Data entries:
-- BEGIN --
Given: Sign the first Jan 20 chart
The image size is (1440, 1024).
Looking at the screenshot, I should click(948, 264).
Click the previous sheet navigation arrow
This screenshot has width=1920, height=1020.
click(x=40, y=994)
-- END --
Reproduce all of the rows above word for word, with no changes.

Given: Sign the first Jan 20 chart
The image size is (1440, 1024).
Looking at the screenshot, I should click(948, 264).
Click the previous sheet navigation arrow
This screenshot has width=1920, height=1020.
click(x=40, y=994)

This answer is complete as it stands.